Of life? I don't know. Since being widowed I find getting up in the morning difficult. I wonder why bother? But I do, & then I am always busy. I don't "do" sitting around, certainly not watching day time TV, reading magazines, just listening to the radio or music.
I do the normal everyday things that we all have to do to maintain a life in the 21st century. The house and garden take lots of time & effort, despite the fact that I have a cleaner & a gardener for a few hours every fortnight. I still have to shop & cook to eat. Managing my financial affairs & paperwork seem to take inordinate amounts of my time & are often stressful because of the basic incompetence of so many of these institutions. Everything that 2 people did now I do. So it all takes time.
I swim regularly & see friends & neighbours & my daughter & her family. I don't mind my own company, I'm not actually lonely I don't think. I just miss David every day. Not all the time, but without fail every day. He was my best friend & my life centred around him despite the fact that we were both very independent & had our own interests. We were symbiotic & nothing can replace that. No one else knows me as well as he did.
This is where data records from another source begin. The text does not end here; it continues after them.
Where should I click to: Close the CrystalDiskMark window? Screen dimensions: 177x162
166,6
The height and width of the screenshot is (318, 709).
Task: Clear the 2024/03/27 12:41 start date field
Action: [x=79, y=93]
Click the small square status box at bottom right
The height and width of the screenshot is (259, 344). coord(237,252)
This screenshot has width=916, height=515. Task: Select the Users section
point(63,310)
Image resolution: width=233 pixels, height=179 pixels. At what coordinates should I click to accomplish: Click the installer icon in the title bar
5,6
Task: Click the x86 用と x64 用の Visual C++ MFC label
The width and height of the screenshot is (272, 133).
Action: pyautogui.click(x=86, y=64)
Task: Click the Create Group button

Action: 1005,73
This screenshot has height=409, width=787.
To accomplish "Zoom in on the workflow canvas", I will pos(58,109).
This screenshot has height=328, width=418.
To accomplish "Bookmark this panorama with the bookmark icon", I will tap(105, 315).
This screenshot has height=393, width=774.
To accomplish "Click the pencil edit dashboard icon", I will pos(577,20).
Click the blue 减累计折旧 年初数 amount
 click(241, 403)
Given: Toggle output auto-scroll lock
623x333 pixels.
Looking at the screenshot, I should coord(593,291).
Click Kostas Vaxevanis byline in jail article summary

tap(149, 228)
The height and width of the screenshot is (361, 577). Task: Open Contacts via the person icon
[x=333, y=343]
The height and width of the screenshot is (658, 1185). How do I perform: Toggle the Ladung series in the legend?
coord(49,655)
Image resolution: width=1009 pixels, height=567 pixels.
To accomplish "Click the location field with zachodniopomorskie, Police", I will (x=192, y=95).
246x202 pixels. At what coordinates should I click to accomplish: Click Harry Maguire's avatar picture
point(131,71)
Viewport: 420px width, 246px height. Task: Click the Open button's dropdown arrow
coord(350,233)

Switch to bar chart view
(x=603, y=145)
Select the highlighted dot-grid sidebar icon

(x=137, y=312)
I have an interesting variety of volunteer jobs - a tutor for the NHS Expert Patient Programme - a lay member of a NHS Health Technology Assessment Programme panel - a member of the Independent monitoring Board of Gloucester Prison. They are all challenging but very worthwhile & I get as much or more from doing them as I give to them. But I'm beginning to wonder why I'm doing them. They are all work. I'm 66 and like all of us I'm dying. But death is closer now than it was when I was 20 or 30.
My Calvanistic work ethic has always driven me, but isn't it time to feel the sun & smell the roses? Shouldn't I break the habit of a lifetime & be spontaneous & unpredictable? Could I? I don't know.